Migration and Integration Forum – “Je t’aime, … moi non plus” : Reframing migration & integration challenges in Greece and Europe
The Thessaloniki Integration Forum “Je t’ aime, … moi non plus: Reframing migration and integration challenges in Greece and Europe” took place on 9-11 May 2019 at the Thessaloniki Municipal Hall, organized by Symbiosis-School of political studies in Greece, affiliated to the Council of Europe Network of Schools, within the framework of the EC Jean Monnet programme, with the support of the Thessaloniki Municipality and the UNHCR Representation in Greece.
The Forum discussed critical issues in policy-making and cross-disciplinary approaches related to the migration/integration nexus, aiming to address multiple challenges and the gaps between national policies and local implementation common to many European countries.
The objective has been to review policy-making on migration and asylum, integration and acquisition of citizenship in the context of 2019 as the last transitional year towards the Greek government taking over direct management of funding and implementation of all support services related to asylum seekers, including protection, shelter and cash assistance. Cross-disciplinary approaches and useful practices were debated with the participation of institutional representatives, academics and practitioners from Greece and Europe. Ιnsights on international and European discussions on ways and partnerships to respond to humanitarian emergencies and meet the operational challenges of migration management and international protection policies have been also considered.
Following the post-2015 humanitarian emergency refugee response in Greece and its interesting modalities setting a new precedent for the EU member states, the Greek Ministry of Migration Policy published its Strategy for Integration, while a plurality of stakeholders faces a challenging period ahead, given continued challenges of interjecting scales of receiving new arrivals and integrating populations benefitting from international protection, changes in flows of funding, everlasting temporariness of policies and their impacts, refugees’ and migrants’ own agency, EU perspectives following the European Parliament elections and possible rise in racism and xenophobia. Challenges pertaining to legal migration seem to be overlooked, however Greece has made significant progress in aligning its legislation and administrative practice with international standards in the field of citizenship acquisition, prevention and reduction of statelessness.
The debates reframed integration as a relational practice constituted by multiple incremental and transformative formal and informal encounters between displaced people, places, institutions and services that are developed to endure and maintain life. An understanding of integration as the result of complex daily strategies of learning, navigating and governing the city enabled discussions to shift the focus onto the historical and present experiences of those who ‘have to integrate’, recognizing the centrality of migrants’ and refugees’ own assessments to policy innovation and urban governance.

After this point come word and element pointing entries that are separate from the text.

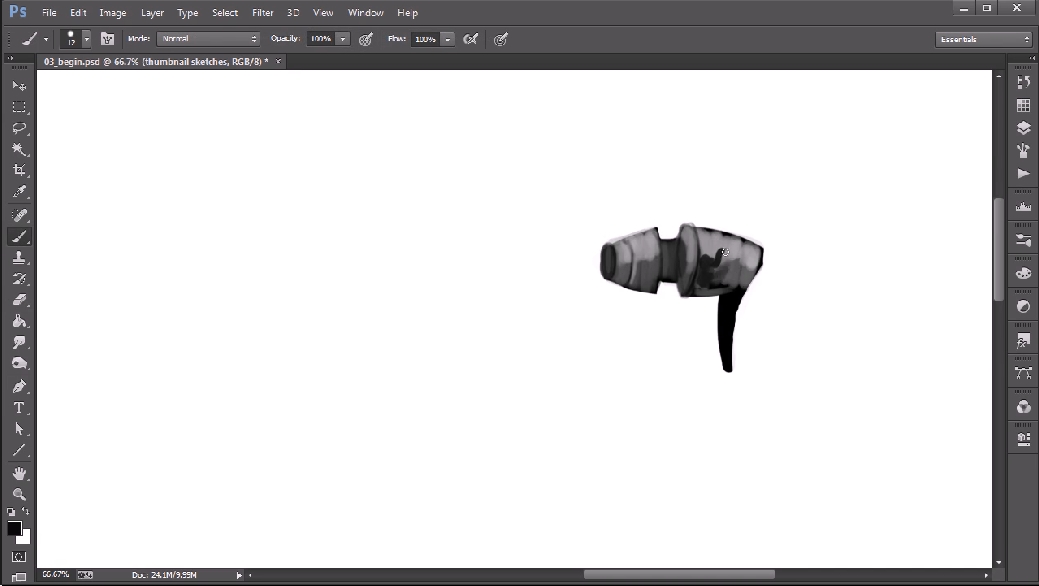Open the Essentials workspace dropdown
Viewport: 1039px width, 586px height.
click(x=983, y=39)
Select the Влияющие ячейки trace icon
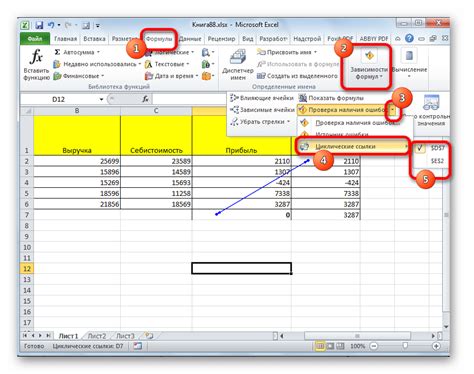The height and width of the screenshot is (374, 474). (x=234, y=98)
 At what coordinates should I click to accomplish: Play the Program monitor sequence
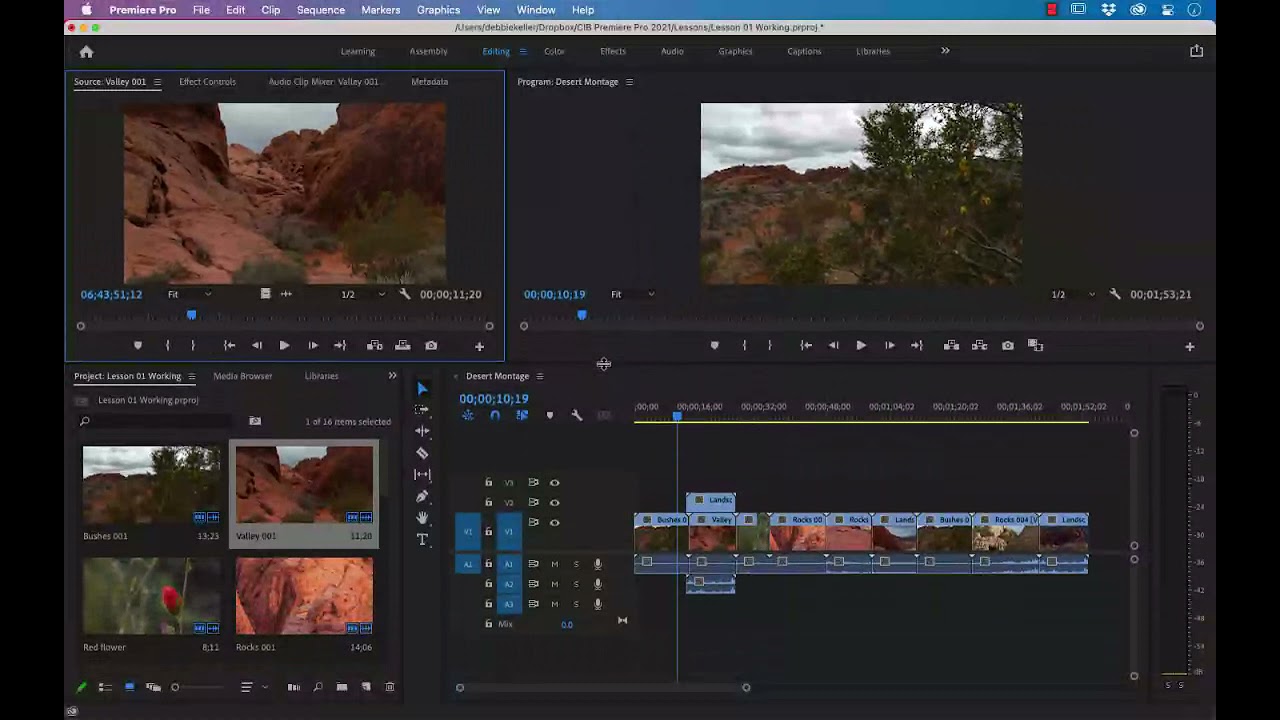click(x=861, y=346)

The discussion was structured around three main challenges in the way in which the migration / integration nexus is currently conceived, governed, implemented and lived:
Challenge 1. Currently, ‘successful’ integration is measured as the achievement and access across the sectors of employment, housing, education and health; assumptions and practice regarding citizenship and rights; processes of social connection within and between networks within the community; and structural barriers to such connection related to language, culture and the local environment. These elements are sufficiently broad to build a valid framework for analysis. There is, however, no such policy or practice in existence that ticks all these boxes. Evaluating the impact and the success rate of an integration policy is difficult as findings are not coherent. Exercises of comparing statistic data and integration outcomes to assess the success of integration rarely consider local specific economic, political and social contexts that widely contribute to and shape outcomes. Thus, policies remain empty wish lists or patchworks of separate practices.
Challenge 2. Scholars highlight at European level a significant gap between national policies and local implementation. The gaps of the first greatly leave the challenge of integration in the hands of the latter. Further, in Greece the process of institutions and capacity building on reception and integration is ongoing, while further legislative changes are needed. Strategies need to be turned into policies, policies that are mainstreamed and budgeted; policies into timely and implementable action plans, monitored and evaluated against as a common framework. How is this possible in Greece during the ongoing transition from humanitarian emergency to sustainable integration?
Challenge 3. Urban settlement and dispersal imply the generation of new forms of decision making that are often performed in collaboration between different actors (local administration, citizen initiatives, through multilevel governance) and through a continuous negotiation between global and local forces/needs. Scholars highlight policy fragmentation and erosion: integration is not conceived as development or urban issue. Despite wide accounts of the multidimensionality of integration, and recognition that housing, labour and welfare are integral and indivisible components of socially inclusive cities, they are still dealt with in isolation, often creating double standards. Lack of migrant and refugee voice in policymaking is also an issue that has been highlighted widely.